O coração de Ichigo ficou do tamanho de uma sementinha. Por mais frágil e patético que parecesse, ele sentiu uma vontade imensa de chorar. Então ia ser assim? A decepção ia ficar estampada assim na cara daquele velho barbudo ridículo? Ele não ia nem fazer uma piadinha?!

Os olhos castanhos melancólicos voltaram a perder-se no chão.

- Então, nós temos que conversar com a sua mãe, né? – Isshin dirigiu os olhos opacos para Nell, contente de ter conseguido dizer uma frase madura e com sentido.

- N-não! – ela balançou as mãos desesperada. – Não faça isso, tsio Isshin! Por favor! Ela acha que eu vim pra cá ver uma faculdade. Eu tenho disfarçado a gravidez o tempo todo. Eu estou com medo da reação dela...

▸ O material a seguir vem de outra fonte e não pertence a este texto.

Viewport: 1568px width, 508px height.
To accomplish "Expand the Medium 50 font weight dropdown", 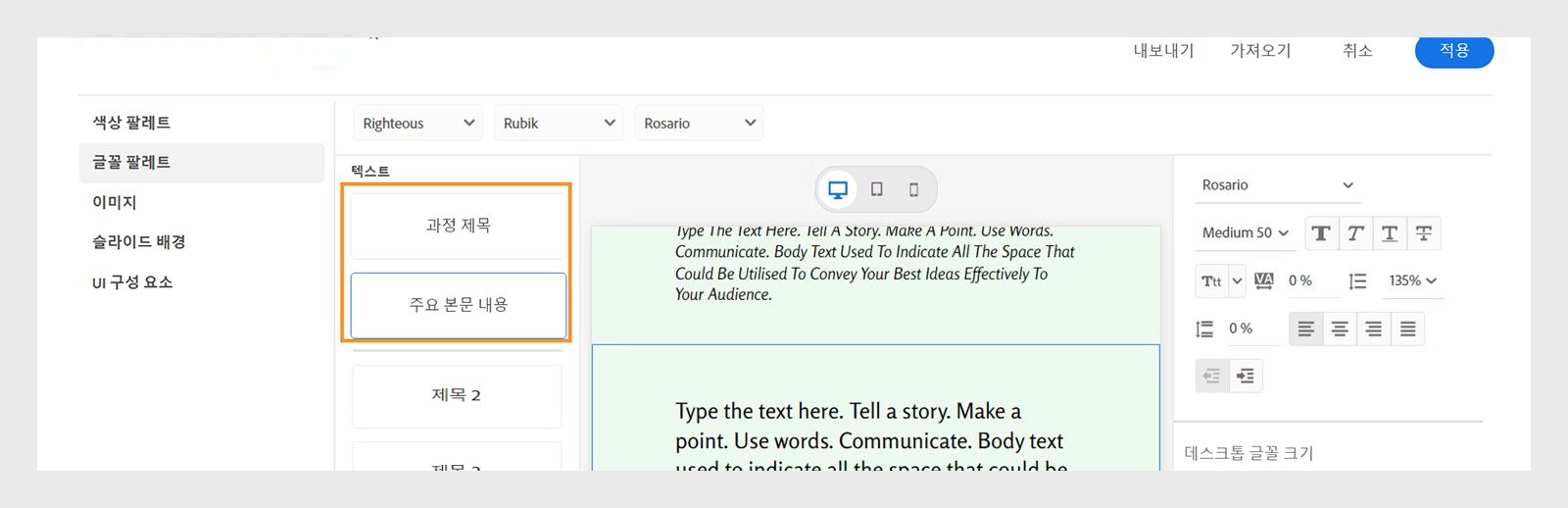I will tap(1245, 233).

- Eu quero um tempinho para me acostumar a isso. – Ichigo interveio em socorro da prima. – A responsabilidade é minha, pai. – encarou mais uma vez o homem tentando parecer o mais sério e firme possível. - Então... Então a gente vai falar com a sua mãe quando você estiver pronta. – disse para a sagitariana. – Enquanto isso vamos cuidar do que devemos cuidar.

Isshin pensou um pouco, estupefato. Depois balançou a cabeça concordando. Pelo menos o filho sabia como tomar uma postura. Mas... No fundo queria mandar a postura dele para o quinto dos infernos! O que adiantava ter postura se não tinha um pingo de juízo? De todas as decepções que o filho podia lhe dar esperou qualquer uma menos aquela. 

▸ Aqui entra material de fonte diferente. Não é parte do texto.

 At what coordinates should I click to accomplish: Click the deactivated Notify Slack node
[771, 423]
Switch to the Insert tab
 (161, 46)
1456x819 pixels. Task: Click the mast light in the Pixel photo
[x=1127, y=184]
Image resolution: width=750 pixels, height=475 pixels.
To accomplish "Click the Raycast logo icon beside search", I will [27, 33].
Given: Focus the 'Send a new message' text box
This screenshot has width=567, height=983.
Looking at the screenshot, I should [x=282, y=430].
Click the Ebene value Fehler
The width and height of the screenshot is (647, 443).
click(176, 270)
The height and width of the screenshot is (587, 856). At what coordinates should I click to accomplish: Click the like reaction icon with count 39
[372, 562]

Olhou mais uma vez para o rosto do jovem. Aquilo era mentira não era? Ele sempre fora um frouxo, não tinha como engravidar uma mulher. Não tinha como!

Mas Ichigo estava tão triste e decepcionado consigo mesmo... Aquele olhar irritante de resignação. Podia quase tocar a tristeza que estava emitindo com os olhos.

Era isso. Por mais que quisesse, não podia se enganar. Ele era pai. Talvez não o melhor pai do mundo. Mas jamais ia abandonar um filho. Jamais ia rejeitar seu garoto por maior que fosse a besteira que ele fizesse. Tinha que aceitar e encarar os fatos. Sabia que aqueles dois viviam se agarrando pelos cantos quando Nell aparecia de visita. O filho era um idiota, um bebezão, tímido e um emo. Mas ainda era homem. Não adiantava nada mentir para si mesmo.

- Então! – Isshin levantou-se num pulo do sofá tentando inspirar energia. Mas seus movimentos pareciam muito falsos, assim como o tom de voz. – Temos que arrumar um canto para você, Nell-chan. – foi caminhando até ela com um sorrisinho. – E pra você, meu netinho!
- É netinha. – Nell sorriu de volta.

- Ah, mais uma menina pra regular o tamanho do biquíni! – ele fingiu-se de desanimado.

- Papai! – Yuzu resmungou sentindo a alfinetada.

- Venham dar um oi pra sobrinha de vocês, suas mal educadas! – o homem chamou as filhas que ainda estavam grudadas no sofá.

As duas entreolharam-se mais uma vez e foram sem jeito até Nell. Acabaram também tocando sua barriga e brincando com o bebê. Apesar de tudo ter sido um choque, e o irmão ter surpreendentemente se mostrado um mau exemplo, não ia ser ruim ter uma criancinha Kurosaki correndo por aí. No fim todos fizeram festinha para a menininha que viria por aí e deram os parabéns aos ‘futuros pais’.

 

****

 

Já era tarde da noite e o ruivo recém saído do banho subia para o quarto, com uma toalha no pescoço e vestido com seus pijamas. 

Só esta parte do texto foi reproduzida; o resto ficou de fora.